Des exemples comme cela, la région Paca, même dans les campagnes qui se repeuplent, en fourmillent. Et le récent mouvement de grève des internes après la projet d’obliger les jeunes praticiens à s’installer dans les zones rurales témoignent de leurs réticences . « Le modèle du « médecin de campagne » n’est pas défendu en faculté, explique Christiane Giraud, l’une des élues de l’URML, installée dans les quartiers Nord de Marseille. Vous ne verrez jamais un généraliste d’une zone rurale venir témoigner dans un amphi. (voir l’interview de la sociologue Nathalie Lapeyre en pièce jointe) n Le modèle dominant en fac de médecine, c’est le médecin hospitalier et plus encore le spécialiste. Au-delà des incitations financières et des aides à l’installation, il faut penser à revaloriser ce type de pratique. »
L’URML va se doter de logiciels pour suivre la démographie médicale dans la région, avec la répartition des médecins dans les zones les plus reculées et leur âge.
L’enjeu est énorme.

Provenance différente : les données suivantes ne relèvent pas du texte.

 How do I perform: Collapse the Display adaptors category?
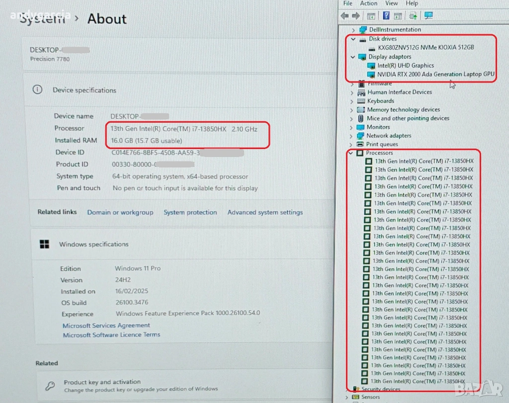tap(353, 57)
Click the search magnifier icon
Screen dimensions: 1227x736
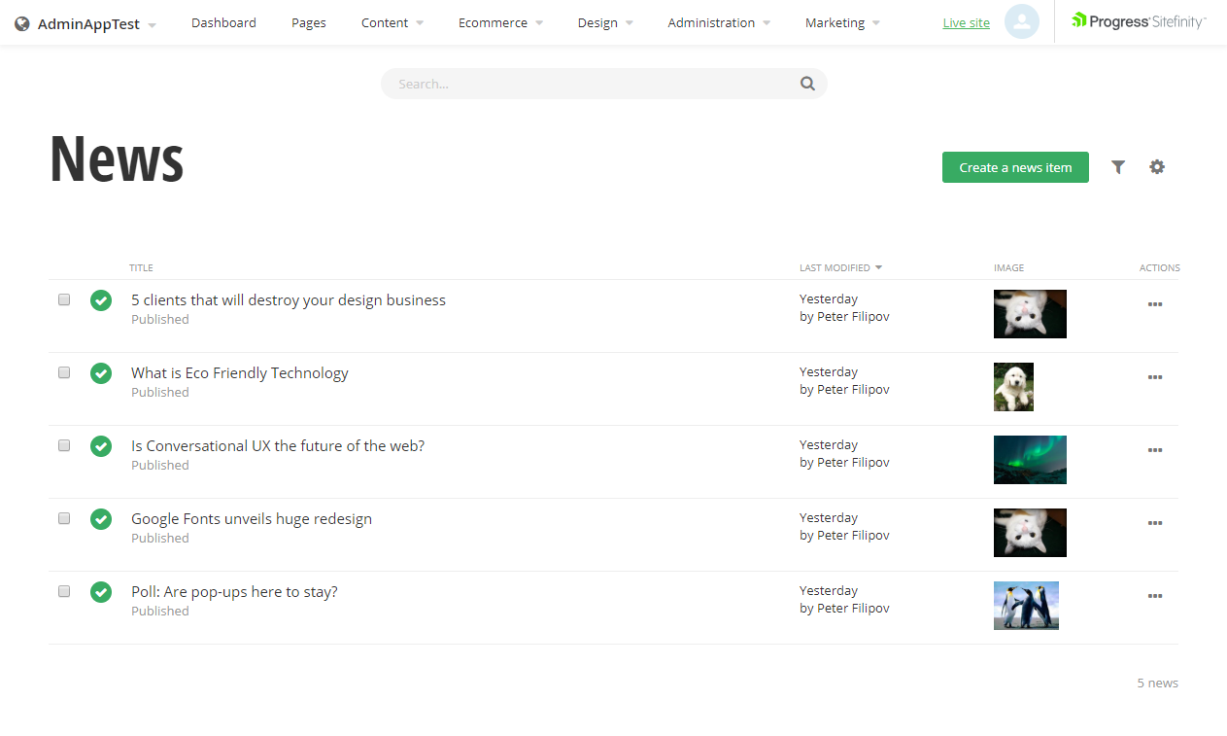point(807,84)
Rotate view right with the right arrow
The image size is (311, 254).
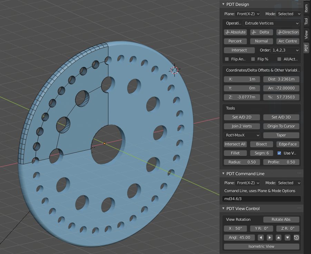pos(270,237)
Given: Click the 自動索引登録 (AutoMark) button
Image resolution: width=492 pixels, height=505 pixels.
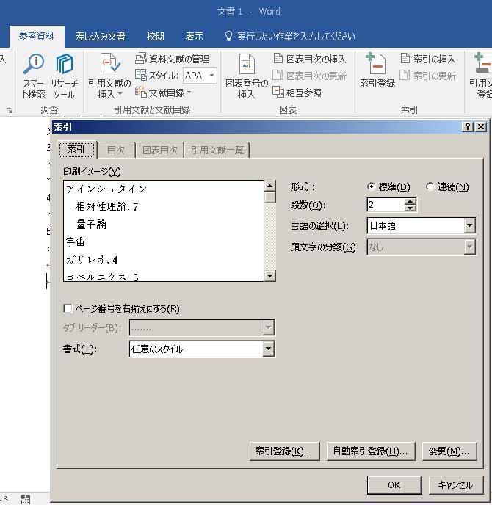Looking at the screenshot, I should (x=371, y=451).
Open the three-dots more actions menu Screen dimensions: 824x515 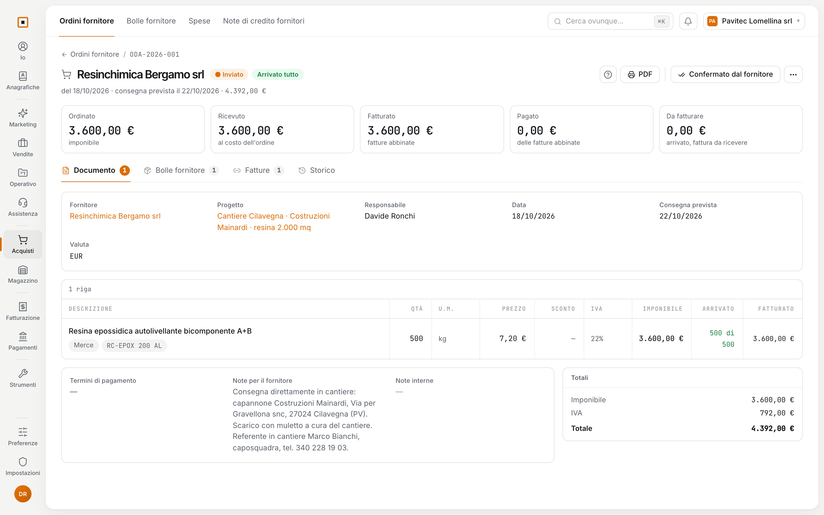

Selon les chiffres cités au cours de la rencontre, dans certains zones en Provence et en France, 1 habitant sur 10 n’a plus accès à un « médecin de première ligne », autrement dit ne peut plus consulter dans son village ou une commune proche. Une sociologue, Nathalie Lapeyre, s’est particulièrement attachée à comprendre ce « refus de la campagne » chez les médecins. (voir ci-dessous).  Par ailleurs, vous pouvez aussi consulter en pièce jointe l’intervention de Claude Domeizel, sénateur PS des Alpes de Haute-Provence qui est intervenu le jeudi 15 novembre en séance publique au Sénat sur le thème de la démographie médicale.

 

« Un modèle à revoir »

Nathalie Lapeyre,  sociologue a mené une étude édifiante pour l’ordre national sur la médecine en zone rurale

 

 

 

« L’exemple le plus frappant que j’ai recueilli, c’est celui des étudiants fils de médecins de campagne. Ils ne voulaient surtout pas faire comme leur père. Pour eux, c’était un repoussoir. » Nathalie Lapeyre, maître de conférence en sociologie a fait une étude avec sa consœur Magalie Robelet sur la pratique professionnel des jeunes et la médecine de proximité. C’est clair, le docteur en zone rurale n’a pas la côte. « Les étudiants ne sont pas confrontés à cette pratique durant leurs études et, suivant un enseignement en ville, ils ne connaissent pas les campagnes. » Et, pour expliquer les difficultés de recrutement, elle met en avant l’évolution sociologique du milieu médical. « Le modèle du médecin âme d’un village et disponible 24 h sur 24 n’est plus. Aujourd’hui, les jeunes qui s’installent pensent qualité de vie et pas forcément à développer en permanence leur activité. » La féminisation de la profession joue aussi dans la volonté de concilier activité professionnelle et familiale. « De plus, le modèle du docteur dont la femme reste au foyer a vécu. Il faut prendre en compte la carrière de l’épouse, cadre ou ingénieur quand elle n’est pas médecin et qui doit trouver elle aussi un poste si son mari s’installe à la campagne. » Alors, les incitations financières ne suffisent pas. Il faut « penser couple », soutenir les médecins isolés dans leur pratique médicale, fonctionner en réseau et les aider dans leur gestion.